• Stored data
□ □ □ □ □
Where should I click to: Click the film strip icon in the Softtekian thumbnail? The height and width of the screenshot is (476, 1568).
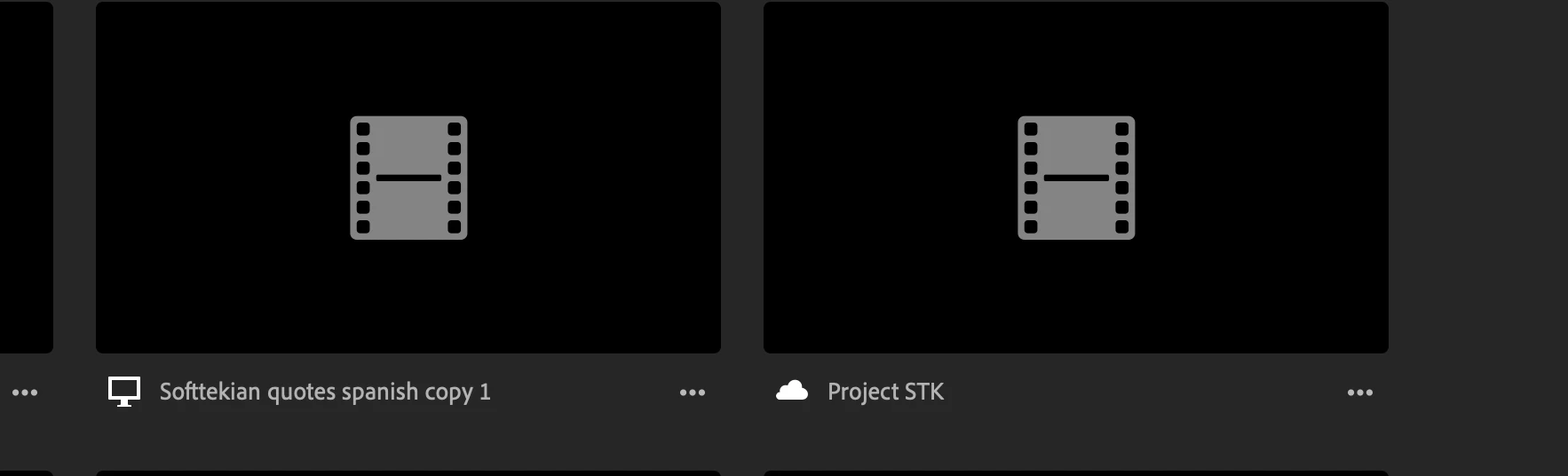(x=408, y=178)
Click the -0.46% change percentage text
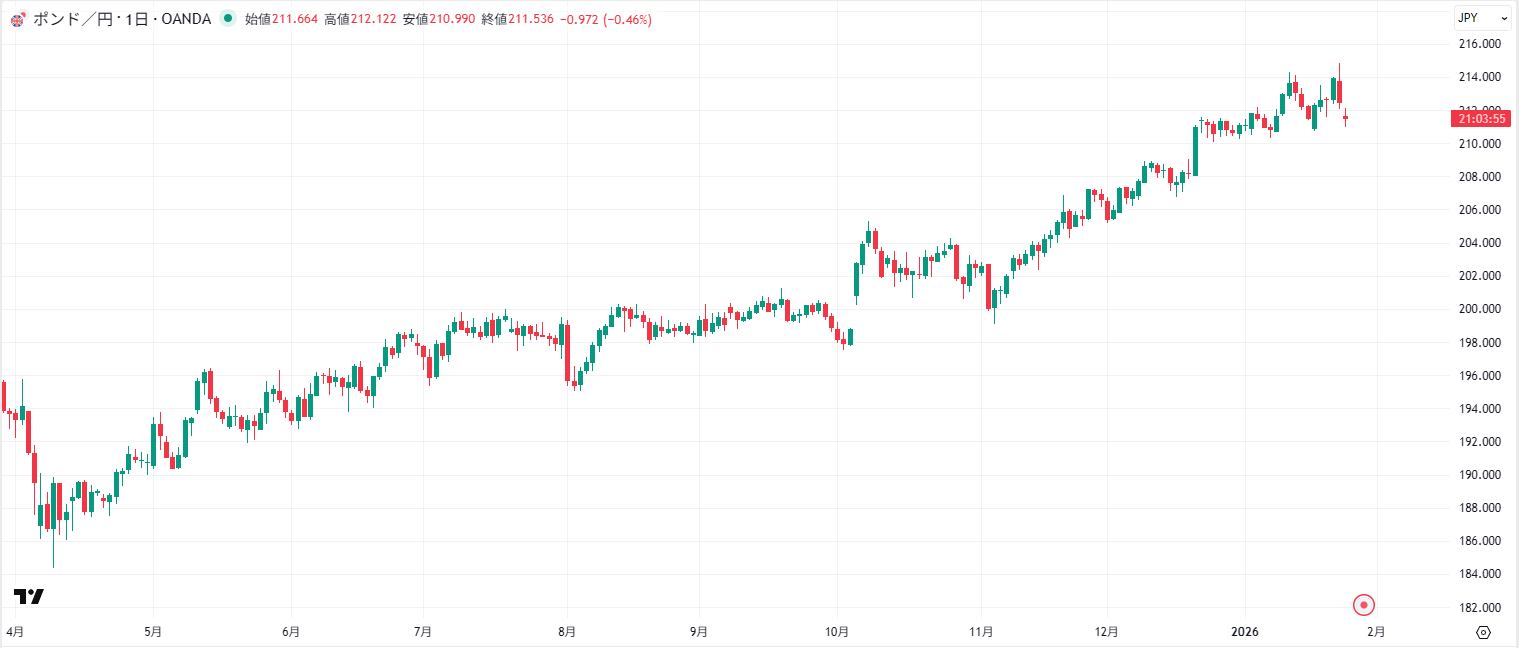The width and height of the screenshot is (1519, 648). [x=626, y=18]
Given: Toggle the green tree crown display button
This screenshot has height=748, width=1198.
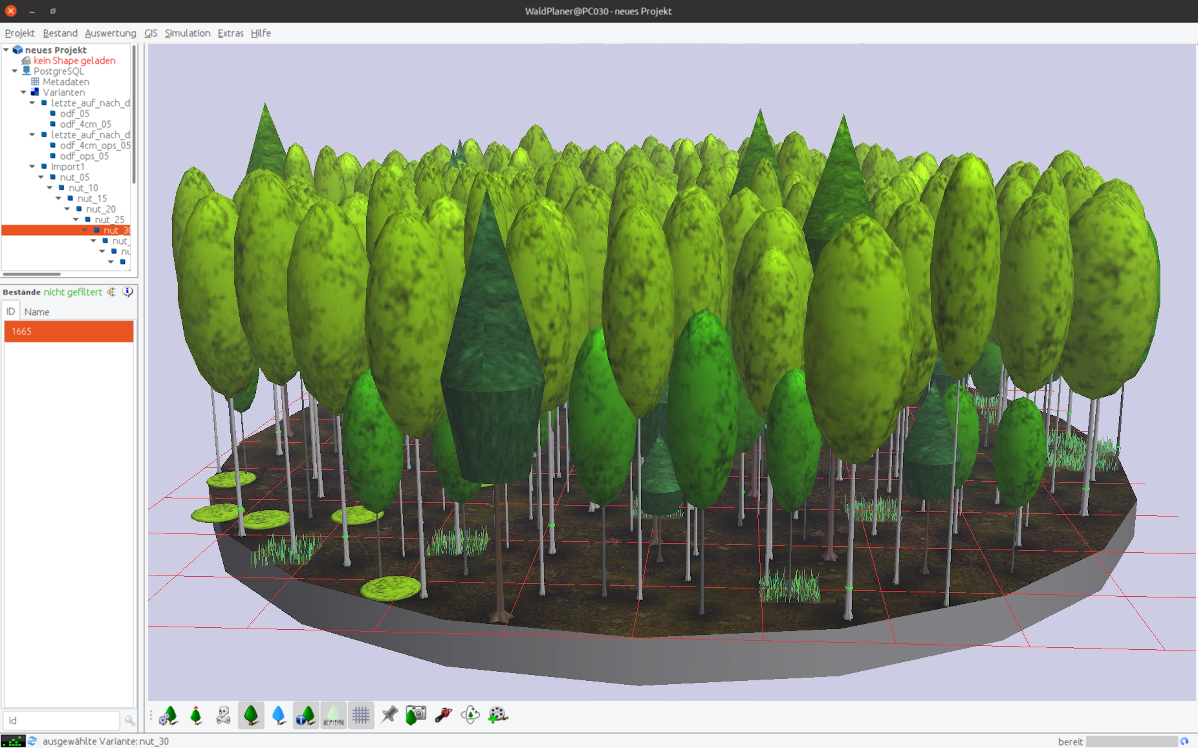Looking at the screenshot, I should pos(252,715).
□ □ □ □ □
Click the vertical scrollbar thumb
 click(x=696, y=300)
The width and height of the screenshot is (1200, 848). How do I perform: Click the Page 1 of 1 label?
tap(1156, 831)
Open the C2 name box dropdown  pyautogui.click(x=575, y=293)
□ □ □ □ □
• EXERCISE
All that belongs in the answer is the run of lines above from the line containing "Click the vertical scrollbar thumb" through the line containing "Open the C2", exactly as written.

• OUTPUT OF THE EXERCISE
Click the vertical scrollbar thumb
 click(x=696, y=300)
The width and height of the screenshot is (1200, 848). How do I perform: Click the Page 1 of 1 label?
tap(1156, 831)
Open the C2 name box dropdown  pyautogui.click(x=575, y=293)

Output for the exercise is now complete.